New Delhi: Markets regulator Securities Exchange Board of India (SEBI) on Wednesday extended the timeline for implementing the second and third phases of its nomination framework in the securities market citing operational challenges faced by depositories and other stakeholders.
In its circular, SEBI said the deadline for Phase II of the implementation, originally scheduled for June 1, has been extended to August 8, while Phase III, earlier set for September 1, has been deferred to December 15.
The extension followed representations from depositories CDSL and NSDL, as well as industry associations, such as ANMI and CPAI.
These entities highlighted the need for more time to complete the necessary system developments to implement the changes.
In January, SEBI issued guidelines to revamp the nomination process for mutual fund folios and demat accounts to enhance transparency and minimise unclaimed assets in the securities market.

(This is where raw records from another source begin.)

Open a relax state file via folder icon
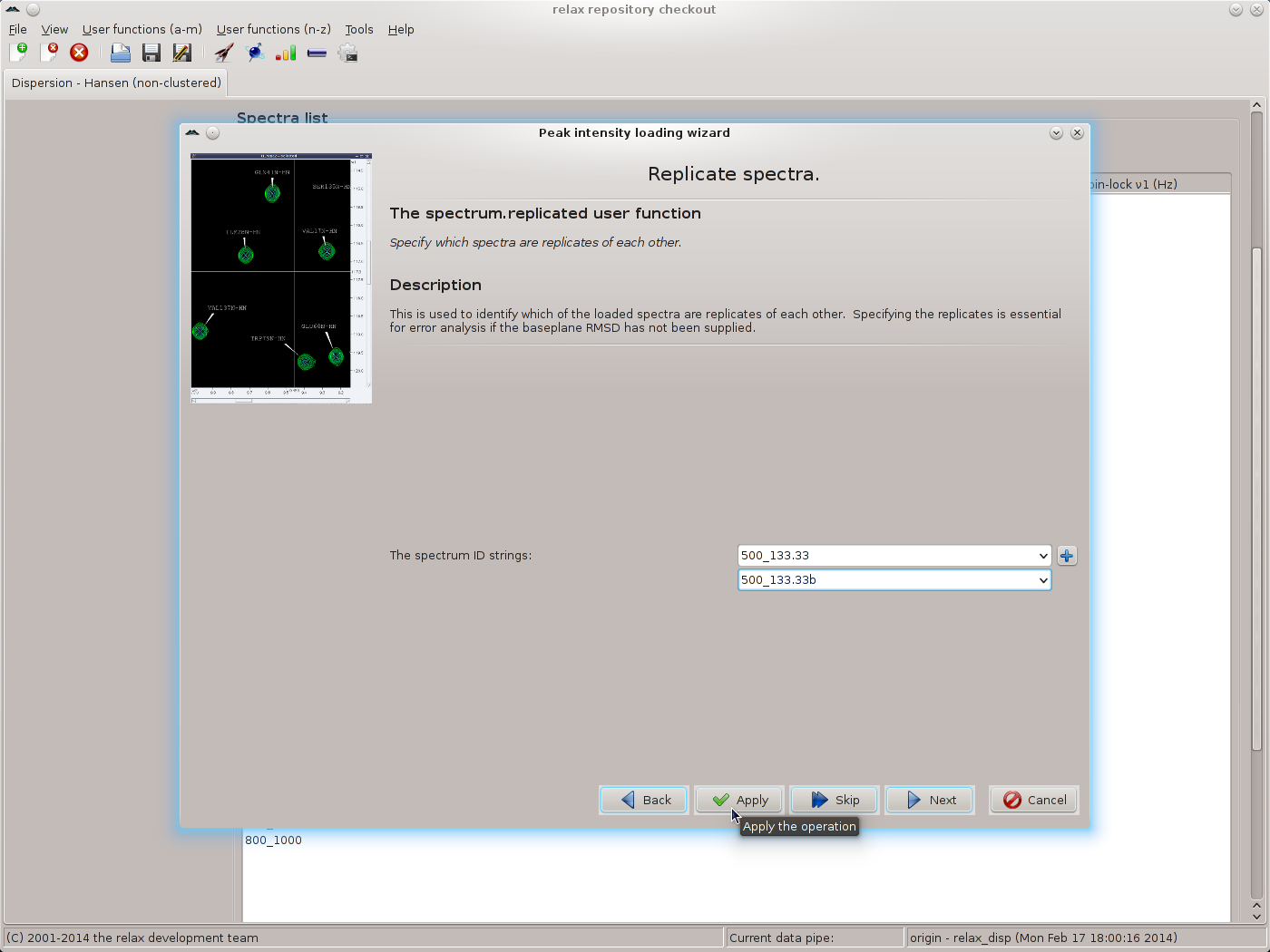The image size is (1270, 952). pos(120,53)
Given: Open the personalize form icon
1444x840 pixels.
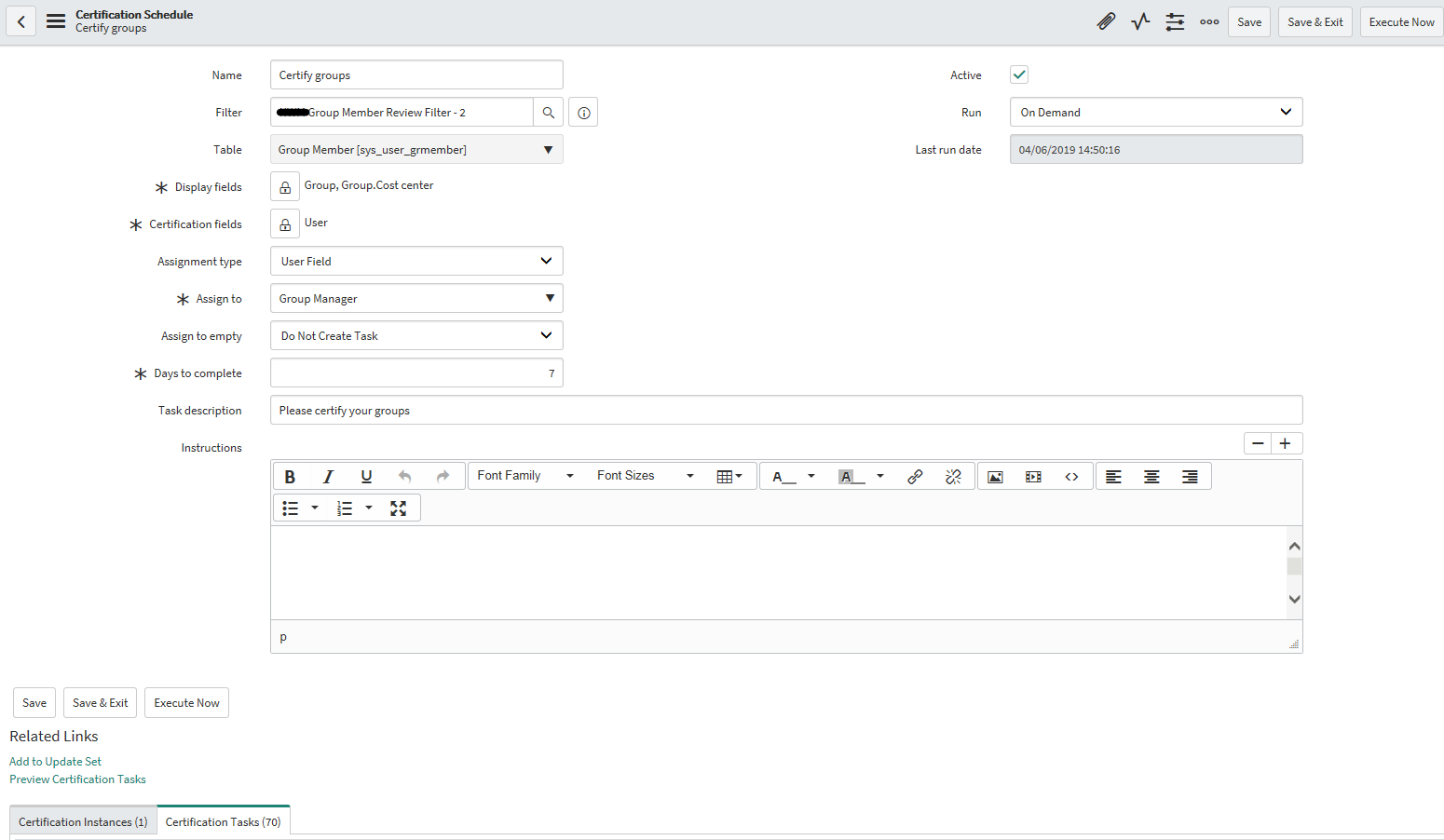Looking at the screenshot, I should (1175, 20).
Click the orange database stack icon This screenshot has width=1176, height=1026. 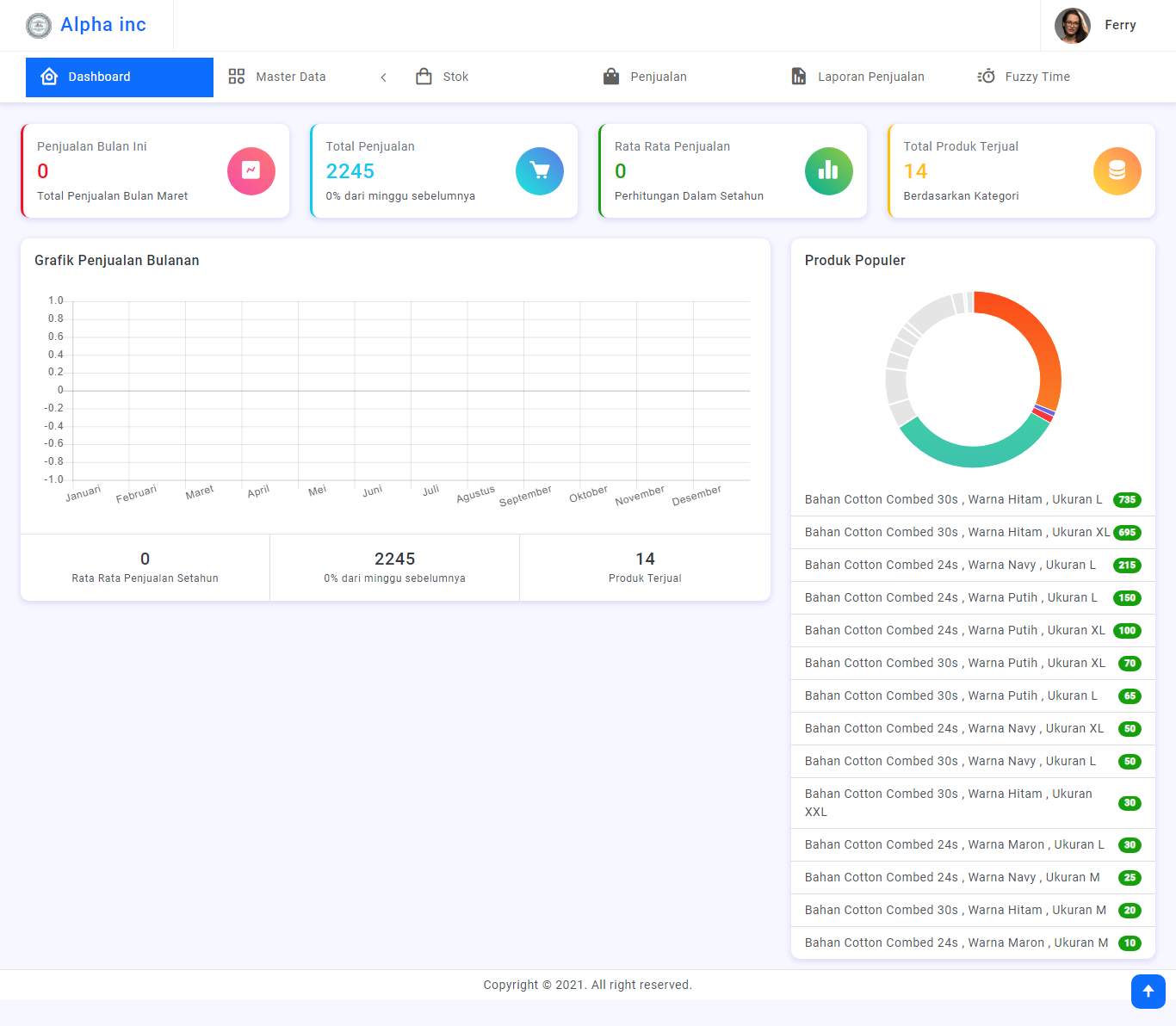tap(1117, 171)
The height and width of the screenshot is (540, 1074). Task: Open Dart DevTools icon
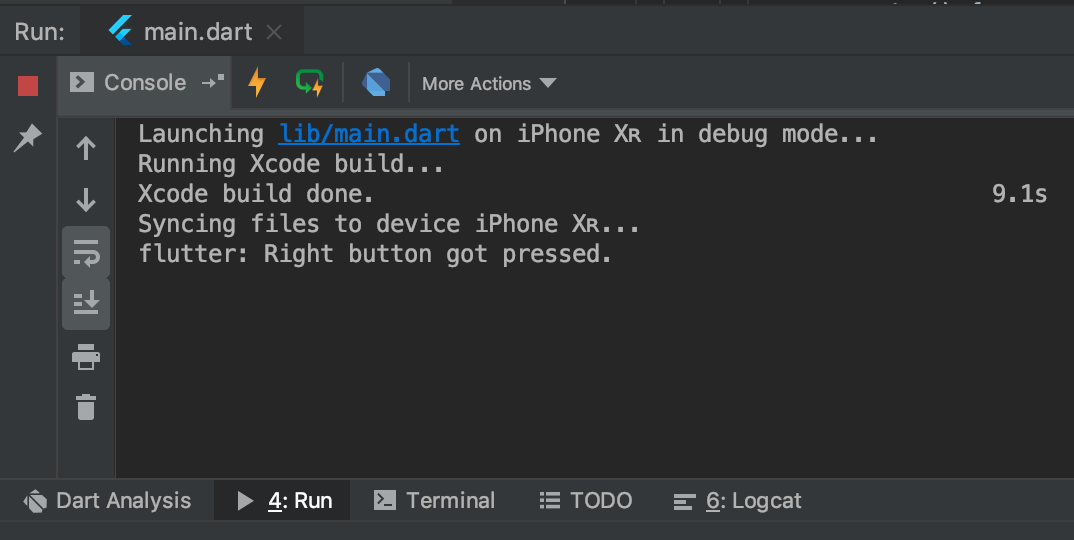coord(376,83)
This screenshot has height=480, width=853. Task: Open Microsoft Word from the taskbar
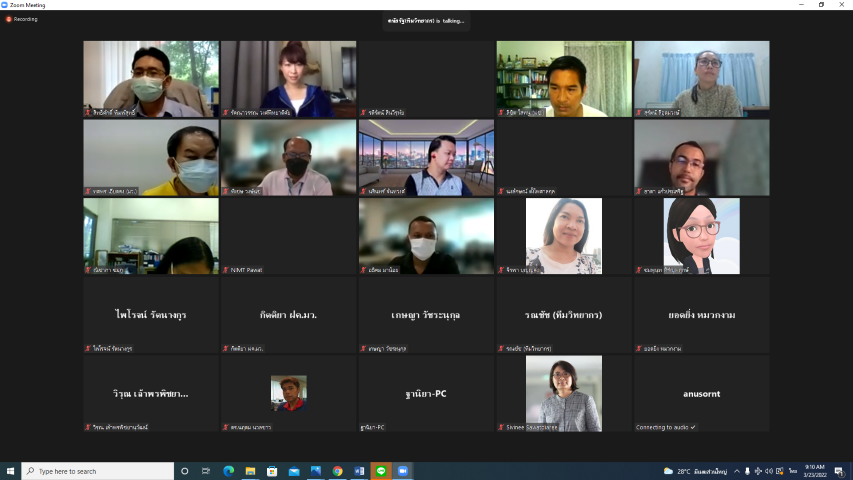(359, 471)

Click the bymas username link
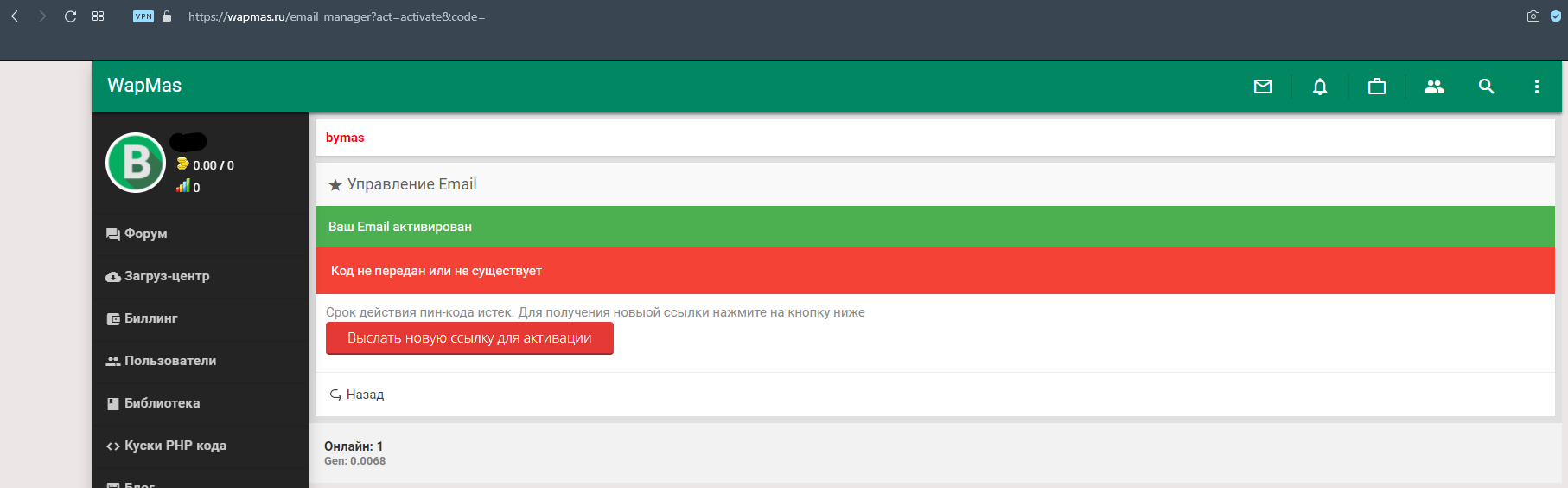tap(345, 138)
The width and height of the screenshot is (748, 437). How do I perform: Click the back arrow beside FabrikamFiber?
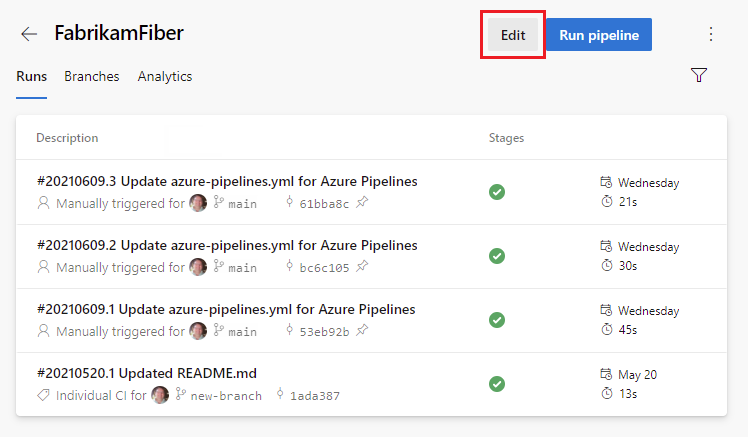click(29, 34)
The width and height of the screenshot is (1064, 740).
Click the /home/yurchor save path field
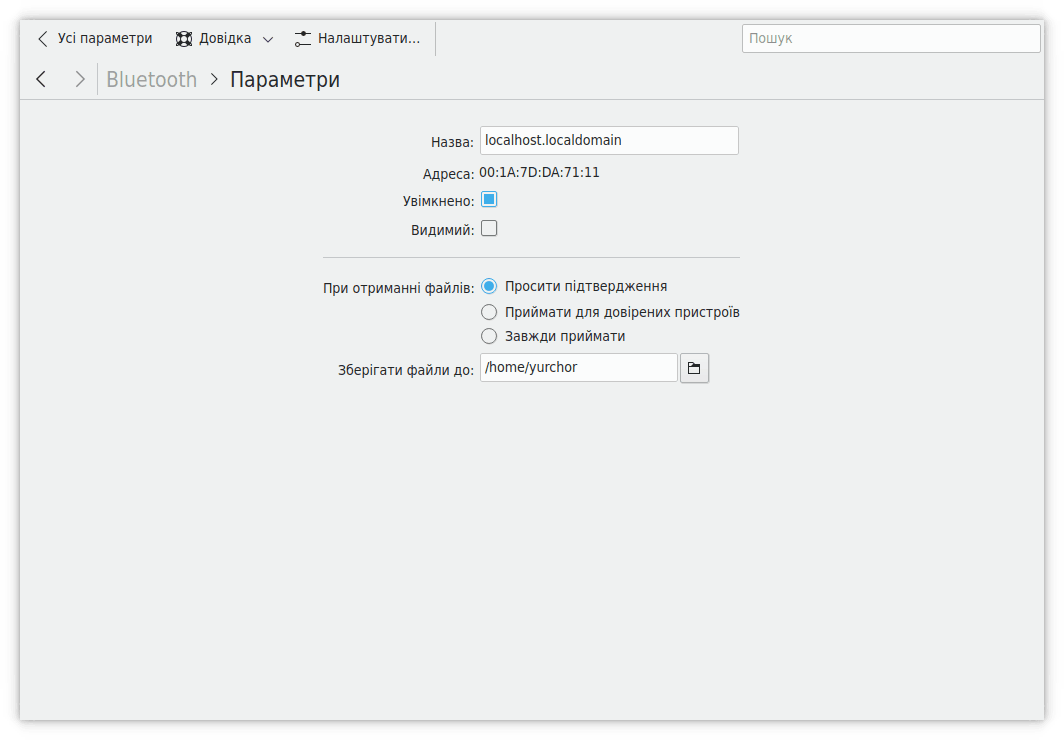[x=578, y=368]
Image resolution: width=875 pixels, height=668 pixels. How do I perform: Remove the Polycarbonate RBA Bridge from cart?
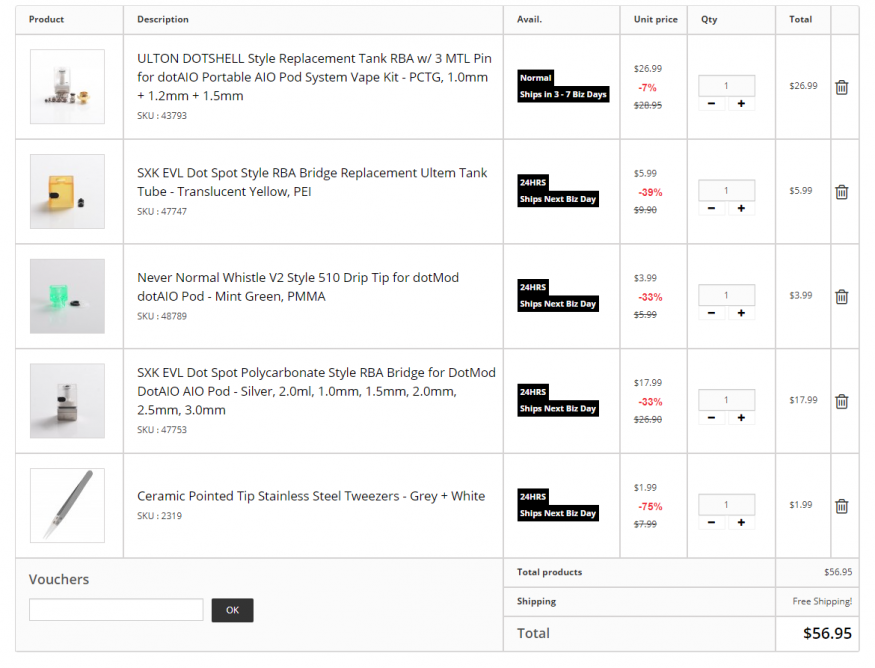click(x=842, y=401)
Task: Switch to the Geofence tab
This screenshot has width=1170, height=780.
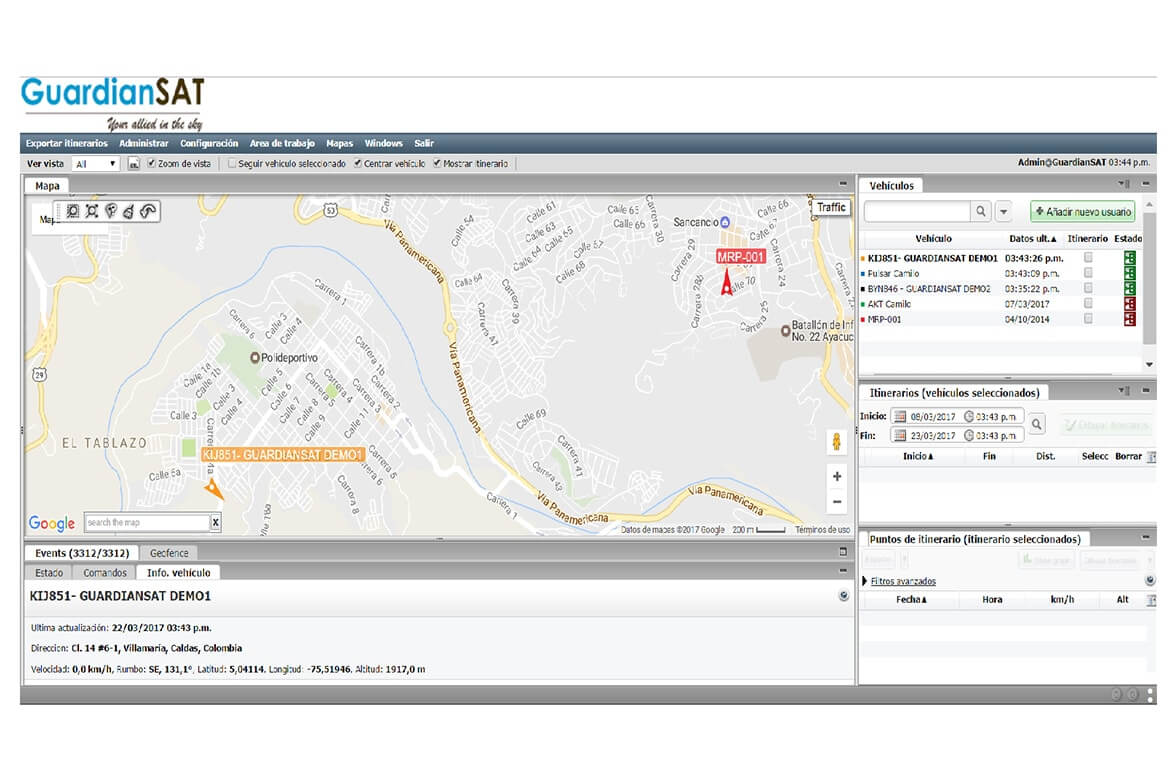Action: 169,553
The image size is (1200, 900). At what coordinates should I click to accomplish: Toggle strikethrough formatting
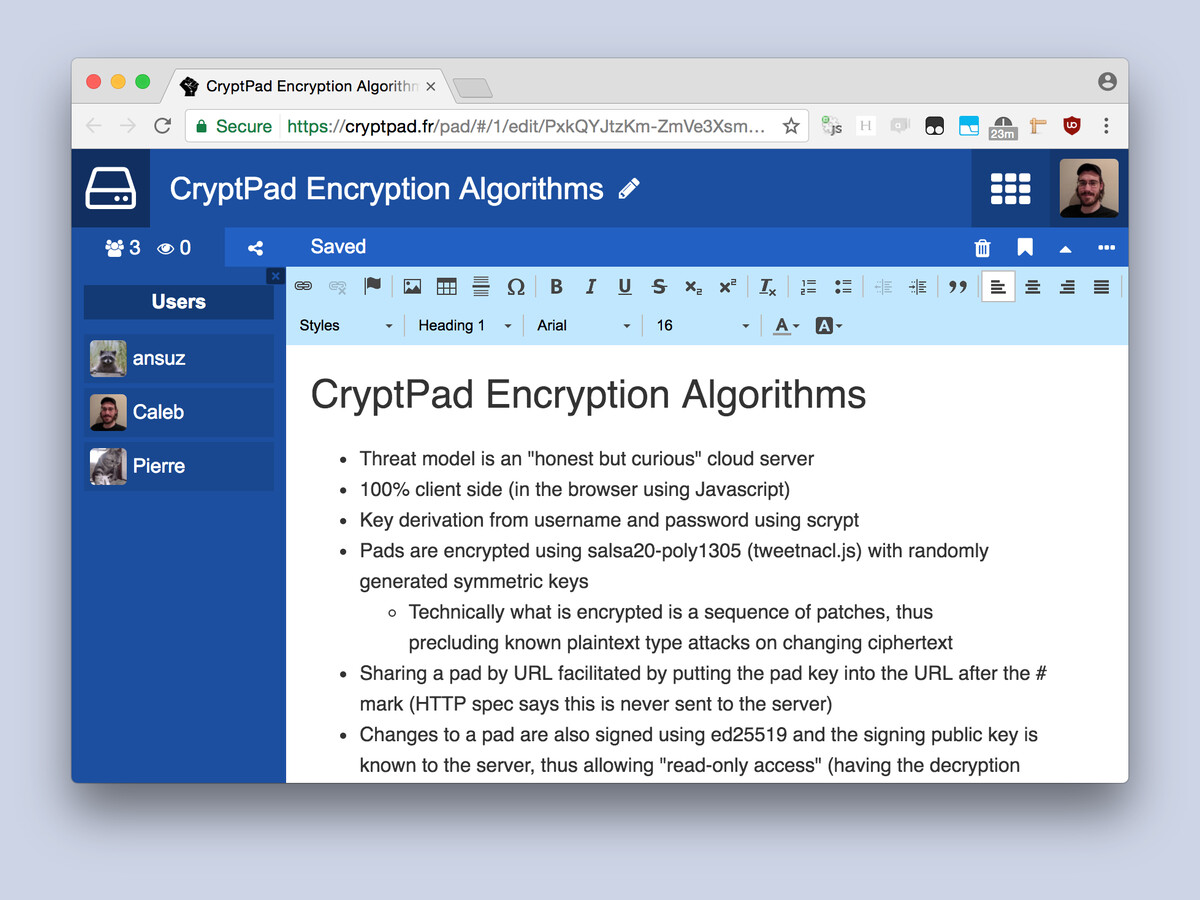[x=659, y=287]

Following representations from various industry bodies, the regulator decided to adopt a phased implementation approach through a subsequent circular in February 2025.
Going by the circular, if one or more joint account holders pass away, the assets will be transferred to the surviving holder(s) without the need for additional KYC unless it was requested earlier and not provided.
The guidelines addressed to entities like AMCs, depositories, and other market participants by introducing significant changes to the rule of survivorship, mandatory nomination for single holdings, and enhanced safeguards for authenticity.
Under the rule of survivorship, assets in joint accounts will be transferred to surviving holders without affecting prior nominations or operational modes.
Further, the markets watchdog also introduced robust measures to verify and validate nominations.
SEBI highlighted new rules to will allow investors to nominate up to 10 persons in the account/folio, with an option to specify percentage allocations for each.
In the absence of any such specification, the assets will be equally distributed among all the nominees. In case of the demise of the investor and any one of the nominees, the regulated entities will distribute the assets on a pro rata basis to the remaining nominees.
The markets watchdog clarified that nominees will receive the assets as trustees on behalf of the legal heirs of the account holder, with no direct inheritance rights for the heirs of a predeceased nominee.
One of the key features of the revamped system is the inclusion of digital and physical channels for submitting or updating nominations.